The monarchies of Euroland were more or less obliged to pick their king, queen or grand duke for the spare side; the Vatican City - when they chose to mint - the Pope. But the rest - from Austria to Slovenia - were free to opt for a whole range of national emblems or slogans.
Some went for simplicity: Ireland features a harp on every single denomination from the two euro right down to the tiny one cent; Estonia, the dullest of the lot, chose a map of Estonia.
But others tried to ring the changes. France, for example, plasters "Liberty, Equality and Fraternity" over some coins, and a strangely angry-looking Marianne, the French Republic's female mascot, on others ("her determined features embody the desire for a sound and lasting Europe" is how the European Central Bank's website attempts to explain this frowning figure).
Italy chose a different work of art for each denomination - with its favourite arena of mass slaughter, the Coliseum, relegated to the five-cent piece. Austria, too, manages a different design for every single coin: from a bust of Mozart to the famous Secession Building in Vienna ("the symbol of the birth of a new age and representing a bridge to a new monetary era", as the ECB again earnestly - and with hindsight rather poignantly - insists).
But it is the Greek euro-coinage that offers the most food for thought. The smallest denominations feature a selection of ships; the 10, 20 and 50 cents each celebrate a modern hero in the struggle for Greek liberation from the Turks; but the one and two euro coins go back in different ways to classical antiquity.
There's no surprise in that. Greek politicians relentlessly harp on about their direct inheritance from the classical world; in fact, I often think that nostalgia is as much a bane on the modern state of Greece as over-spending and poor accounting are.
But in this case, there must be many Greeks who, in retrospect, wonder if the choice of these classical coin designs was quite so clever as it once seemed. Was this pride coming before a fall?
At the centre of the two-euro coin is a bull, and on its back what appears to be a young girl.
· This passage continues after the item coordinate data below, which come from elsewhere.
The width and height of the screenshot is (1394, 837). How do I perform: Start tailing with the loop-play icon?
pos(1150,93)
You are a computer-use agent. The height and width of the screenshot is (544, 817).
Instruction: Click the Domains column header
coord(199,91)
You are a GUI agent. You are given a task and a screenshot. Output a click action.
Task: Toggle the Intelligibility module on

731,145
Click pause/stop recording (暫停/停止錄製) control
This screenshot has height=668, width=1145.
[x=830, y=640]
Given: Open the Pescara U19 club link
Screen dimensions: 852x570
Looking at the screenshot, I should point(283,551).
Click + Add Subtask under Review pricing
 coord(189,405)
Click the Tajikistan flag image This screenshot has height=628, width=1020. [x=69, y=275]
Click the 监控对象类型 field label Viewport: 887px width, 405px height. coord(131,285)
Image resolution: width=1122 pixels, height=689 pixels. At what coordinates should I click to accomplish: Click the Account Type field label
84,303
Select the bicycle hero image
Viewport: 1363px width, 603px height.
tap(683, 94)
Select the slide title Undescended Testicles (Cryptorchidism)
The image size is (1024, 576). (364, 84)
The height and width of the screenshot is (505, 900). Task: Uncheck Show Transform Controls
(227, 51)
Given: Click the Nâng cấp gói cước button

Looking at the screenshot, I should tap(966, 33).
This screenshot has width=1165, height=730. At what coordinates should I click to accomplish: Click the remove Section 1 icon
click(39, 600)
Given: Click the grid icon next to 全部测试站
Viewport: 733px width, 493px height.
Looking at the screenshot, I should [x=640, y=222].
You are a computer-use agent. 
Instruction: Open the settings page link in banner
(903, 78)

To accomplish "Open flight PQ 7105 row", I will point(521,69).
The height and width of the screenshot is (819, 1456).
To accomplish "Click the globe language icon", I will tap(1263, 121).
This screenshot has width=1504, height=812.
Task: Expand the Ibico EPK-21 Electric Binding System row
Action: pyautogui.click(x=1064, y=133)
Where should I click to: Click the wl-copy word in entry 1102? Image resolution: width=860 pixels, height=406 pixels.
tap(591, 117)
At first glance, if you didn't know your classical mythology, you might think it was a logo sponsored by the Greens: a symbol of humans and animals living together in harmony.
In fact, it is a rape - Zeus, the king of the gods, snatching Princess Europa from her home city of Tyre, in the Lebanon.
The story was that Zeus had (to put it euphemistically, as most story books do) "fallen in love" with young Europa, and in order to have his way with her, turned himself into a bull and went down to the beach where she was playing with her friends; he nuzzled up to her tamely, licking her hands and encouraging her to stroke him and decorate his horns with flowers.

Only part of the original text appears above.